The Cleveland Cavaliers will get Kris Humphries, Quentin Richardson, Sundiata Gaines, a first-round draft pick from the Nets and $3 million in cash. The Clippers will get Marshon Brooks, who was on the All-Rookie second team last season. Richardson was a bit player for the Magic last season, while Gaines was the same for the Nets in 2011-2012.

The problem for the Nets? Lopez, Humphries, James, Williams, Johnson and Gaines would all have to agree to sign-and-trades to move them, which isn’t such a certain thing. The complicated hurdle of getting teams to go along with the deal is probably done with, and it seems like Humphries, a free agent, looks like the biggest obstacle at the moment.

The busiest team on a rather uneventful day were the New York Knicks. They re-signed Steve Novak, who led the NBA in three point shooting with 47.2%, on a four-year, $15 million deal. Novak never really expressed a desire to play anywhere else after his first season with the Knicks, averaging 8.8 points. Another player almost certain to return is J.R. Smith who played half a season for the Knicks and was an influential member off the bench, averaging 12.5 points in 27 minutes a night.

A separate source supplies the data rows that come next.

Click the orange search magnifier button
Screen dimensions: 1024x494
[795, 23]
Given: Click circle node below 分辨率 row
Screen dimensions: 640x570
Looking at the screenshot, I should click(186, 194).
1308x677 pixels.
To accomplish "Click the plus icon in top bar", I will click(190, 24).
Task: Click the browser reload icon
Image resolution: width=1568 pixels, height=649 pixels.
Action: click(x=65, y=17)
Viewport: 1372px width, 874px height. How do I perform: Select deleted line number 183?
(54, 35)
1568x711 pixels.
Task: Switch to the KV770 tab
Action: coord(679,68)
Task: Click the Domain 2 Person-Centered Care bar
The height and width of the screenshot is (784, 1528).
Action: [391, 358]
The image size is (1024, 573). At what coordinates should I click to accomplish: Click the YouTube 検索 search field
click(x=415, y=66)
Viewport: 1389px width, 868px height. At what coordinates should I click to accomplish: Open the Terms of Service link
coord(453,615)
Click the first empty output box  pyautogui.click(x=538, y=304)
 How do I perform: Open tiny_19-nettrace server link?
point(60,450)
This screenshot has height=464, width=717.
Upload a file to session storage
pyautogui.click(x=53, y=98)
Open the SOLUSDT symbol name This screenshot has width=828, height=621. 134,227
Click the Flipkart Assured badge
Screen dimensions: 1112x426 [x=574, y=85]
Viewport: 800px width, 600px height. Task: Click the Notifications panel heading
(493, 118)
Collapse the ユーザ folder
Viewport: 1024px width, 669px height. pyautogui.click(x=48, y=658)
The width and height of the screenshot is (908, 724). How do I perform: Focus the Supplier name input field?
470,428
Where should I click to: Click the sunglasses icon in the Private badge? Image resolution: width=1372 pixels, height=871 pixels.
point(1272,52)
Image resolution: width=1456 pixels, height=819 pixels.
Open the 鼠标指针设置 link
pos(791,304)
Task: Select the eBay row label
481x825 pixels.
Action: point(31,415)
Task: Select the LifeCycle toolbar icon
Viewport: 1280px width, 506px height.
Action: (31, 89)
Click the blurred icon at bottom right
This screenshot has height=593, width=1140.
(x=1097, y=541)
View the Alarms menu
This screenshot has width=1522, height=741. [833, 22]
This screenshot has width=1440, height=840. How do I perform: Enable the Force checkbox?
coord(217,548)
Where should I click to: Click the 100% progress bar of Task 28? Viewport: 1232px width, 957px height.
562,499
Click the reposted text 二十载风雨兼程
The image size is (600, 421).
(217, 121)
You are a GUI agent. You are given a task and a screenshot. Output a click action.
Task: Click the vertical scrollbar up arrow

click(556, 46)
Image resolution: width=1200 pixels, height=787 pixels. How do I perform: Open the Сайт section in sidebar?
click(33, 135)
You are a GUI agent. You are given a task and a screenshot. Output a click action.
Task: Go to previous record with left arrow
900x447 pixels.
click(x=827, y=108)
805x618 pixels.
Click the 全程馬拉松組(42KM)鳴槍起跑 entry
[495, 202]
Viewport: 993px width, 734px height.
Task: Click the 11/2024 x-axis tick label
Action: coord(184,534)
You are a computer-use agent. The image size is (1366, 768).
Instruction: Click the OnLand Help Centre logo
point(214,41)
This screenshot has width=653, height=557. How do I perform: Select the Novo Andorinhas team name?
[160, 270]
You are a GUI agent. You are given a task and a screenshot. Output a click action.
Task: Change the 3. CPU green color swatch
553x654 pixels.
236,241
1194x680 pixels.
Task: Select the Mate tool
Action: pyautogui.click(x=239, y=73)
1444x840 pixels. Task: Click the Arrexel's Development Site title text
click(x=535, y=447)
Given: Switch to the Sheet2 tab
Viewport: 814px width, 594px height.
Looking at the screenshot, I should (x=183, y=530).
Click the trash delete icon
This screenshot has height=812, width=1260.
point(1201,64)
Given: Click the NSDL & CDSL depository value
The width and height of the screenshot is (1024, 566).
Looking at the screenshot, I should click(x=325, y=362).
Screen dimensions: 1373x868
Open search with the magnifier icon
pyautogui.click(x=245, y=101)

Smith will sign a two-year, $5.6 million deal, with a player option on the second year. This year Smith might be the starting shooting guard after Landry Fields agreed to a three-year, $20 million offer from the Toronto Raptors, something the Knicks aren’t expected to match. However, despite the initial rumors, the Knicks are now inclined to match the offer to Jeremy Lin (four years, $28.8 million) after it looked their rising point guard will be going to the Houston Rockets. Another returner for the Knicks, although with quite a few years in between his appearances, is veteran center Marcus Camby.

Camby will arrive via a sign-and-trade with the Houston Rockets, with his contract being a three-year, $13.2 million deal. The Rockets will receive Toney Douglas, Jerome Jordan, Josh Harrellson and two second-round picks in 2014 and 2015. Camby played for the Knicks between 1998-2002. He was part of the team that reached the 1999 NBA finals, losing to the San Antonio Spurs.

In our final ‘restricted’ news of the day, Roy Hibbert will remain with the Indiana Pacers next season. The Pacers were tentative about matching the Portland Trail Blazers offer for Hibbert – four years and $58 million, but eventually decided that his presence was a big part of the Pacers’ 42-24 season, making it to the Eastern conference semifinals. Hibbert averaged career highs in points (12.8) and rebounds (8.8) last season.